─── Text passage ───

JEFFERSON CITY — Missouri Gov. Jay Nixon had a fairly successful session in getting the legislature to go along with the priorities he laid out in his budget plan, but the majority Republicans dismissed his other top agenda items and clashed with the Democratic governor about the state's fiscal policy.
Nixon began the year asking lawmakers to accept money under the federal health care law to expand medical coverage for low-income adults and to forgo an income tax cut that he denounced as a fiscal experiment.
But when the session concluded Friday, Republicans had repeatedly rejected expanding the Medicaid program and overrode his veto on a tax measure that he said would jeopardize future funding for education.
The governor also criticized several additional state sales tax breaks for particular industries that passed on the last day of the session. He said they could "blow up" the budget and that the legislature had "abysmally failed" in a core responsibility.
Republicans defended their fiscal policy as a means of boosting economic growth and improving Missouri's standing in competition with neighboring states that have also recently cut taxes.
"So many good-paying jobs are ahead because Missouri has finally put out the sign on our doorstep that we are wide open for business," said House Speaker Tim Jones, R-Eureka.
Dave Robertson, a political science professor at the University of Missouri-St. Louis, said Nixon was on the defensive this year, but that may make him more politically acceptable to Democratic voters should Nixon pursue higher political ambitions.
"By taking his positions against the legislature's actions, he's building himself up a little bit with Democrats in the state," he said.
Democrats were nearly universal in their opposition to the GOP tax cut plan that would gradually reduce Missouri's top individual income tax rate from 6 percent to 5.5 percent and phase in a new 25 percent deduction for business income reported on personal tax returns. The incremental tax cuts would begin in 2017 but only if state revenues continue to grow.

─── Dataset extract ───

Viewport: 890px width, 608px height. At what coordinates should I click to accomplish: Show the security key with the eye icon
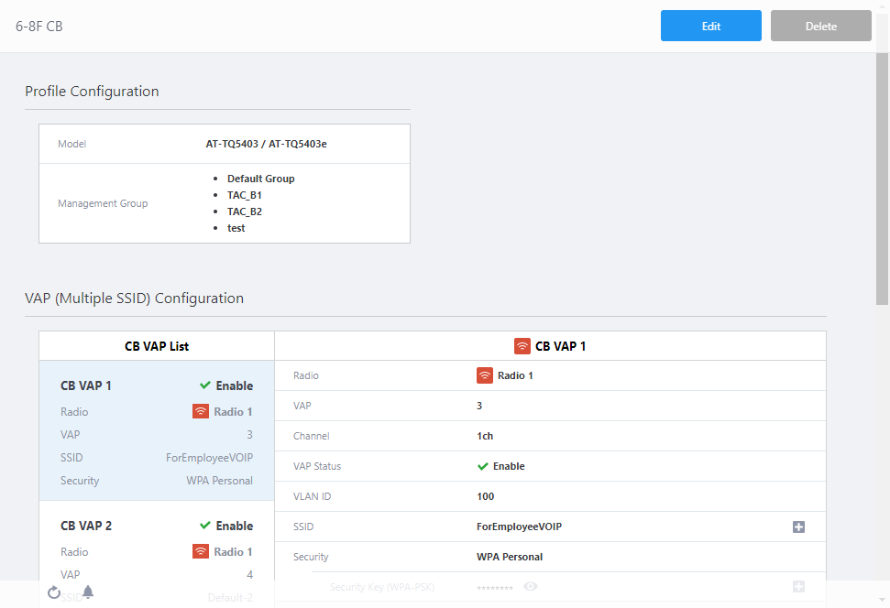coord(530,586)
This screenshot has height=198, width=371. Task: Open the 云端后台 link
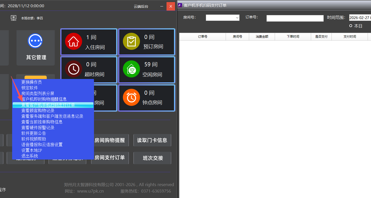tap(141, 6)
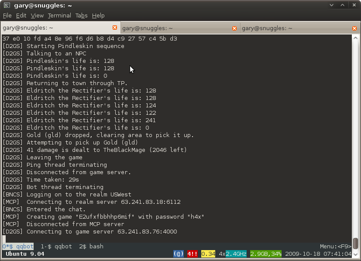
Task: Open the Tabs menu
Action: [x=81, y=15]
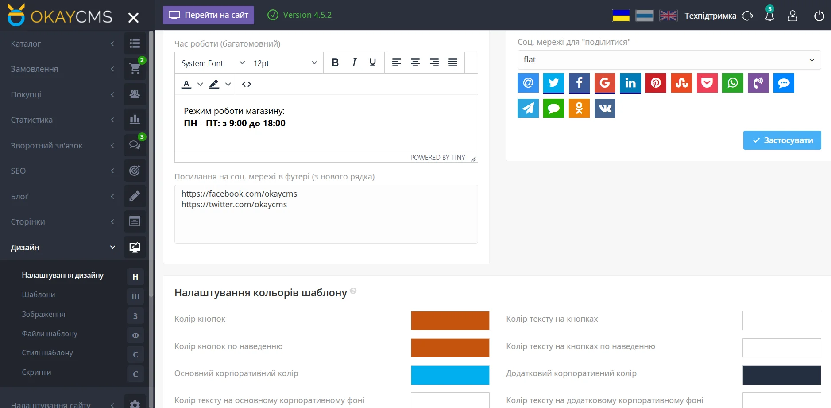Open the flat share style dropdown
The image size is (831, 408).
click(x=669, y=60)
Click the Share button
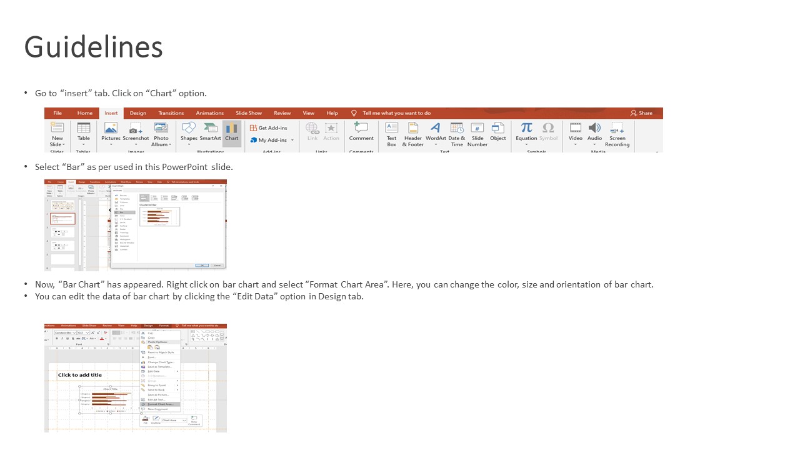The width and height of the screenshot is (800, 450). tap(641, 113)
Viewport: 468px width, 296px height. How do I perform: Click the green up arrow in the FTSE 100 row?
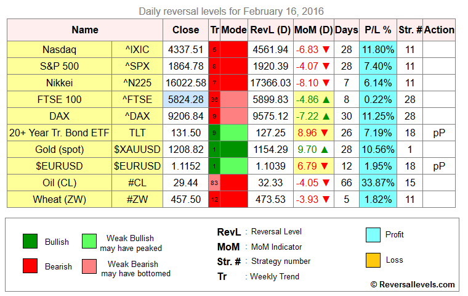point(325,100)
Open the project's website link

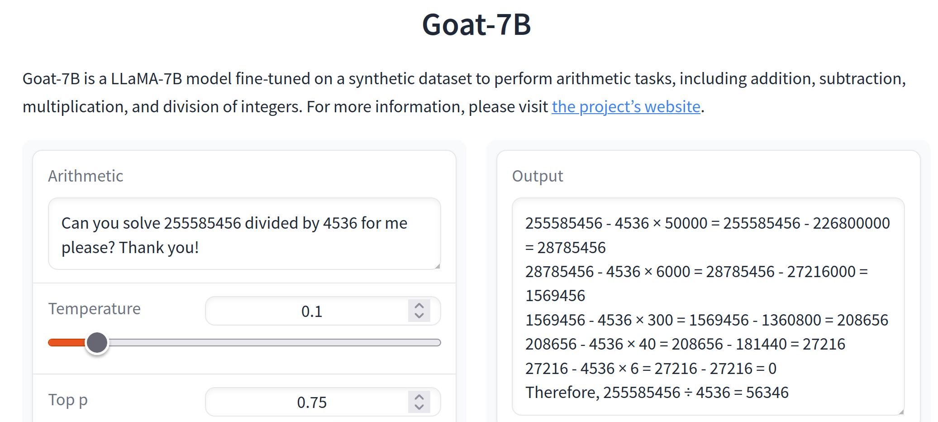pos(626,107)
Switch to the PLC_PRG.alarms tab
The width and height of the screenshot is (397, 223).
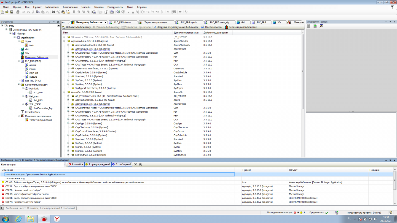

───

**Work order 1:** List every person named in the article on Missouri's legislative session.
**Work order 2:** Write the next part of the article on Missouri's legislative session, beginning after its final sentence.
None of the records is needed.

**Answer 1:** Jay Nixon, Tim Jones, Dave Robertson

**Answer 2:**
They also strongly pushed Nixon's Medicaid plan even as Republicans raised concerns about the long-term costs of the program. Robertson said it was important for Nixon to keep Medicaid on the agenda, in hopes that it could eventually pass once current Republican leaders leave office.
Nixon did have some success in securing other budget priorities. He said he was "appreciative" of the legislature for adopting his plan to build a new mental health facility at the Fulton State Hospital. The $211 million plan would issue bonds through the Missouri Development Finance Board to construct the facility and to be paid off over 25 years.
Lawmakers also approved $115 million in basic aid to public schools, though that was far less than the $278 million Nixon had proposed. Instead, legislators passed a surplus fund allowing schools to receive up to Nixon's proposed amount if revenues grow at the governor's more optimistic projections. With current revenues growing at a sluggish pace, lawmakers have said that is unlikely to occur.
The legislature's spending plan also includes Nixon-backed increases for higher education and health services for people with developmental disabilities.
Still other priorities languished. As in previous years, Nixon's call to rein in tax breaks for low-income housing and renovations of historic buildings went unheeded. Similar fates met his proposals to ban discrimination based on sexual orientation and to reinstate campaign contribution limits.
Republican leaders were critical this week of Nixon's involvement with the legislative process, particularly when it came to revamping a 20-year-old law that allows students in failing districts to transfer to other public schools.
"I do think that having a higher level of engagement with the legislature would have helped on a lot of things," said Senate President Pro Tem Tom Dempsey, R-St. Charles.
Nixon has raised concerns about a provision of the bill that would allow students to attend private schools at public expense after exhausting other options and a local vote. Both Democrats and Republicans were critical of Nixon for not putting forward his own plan to resolve the issue.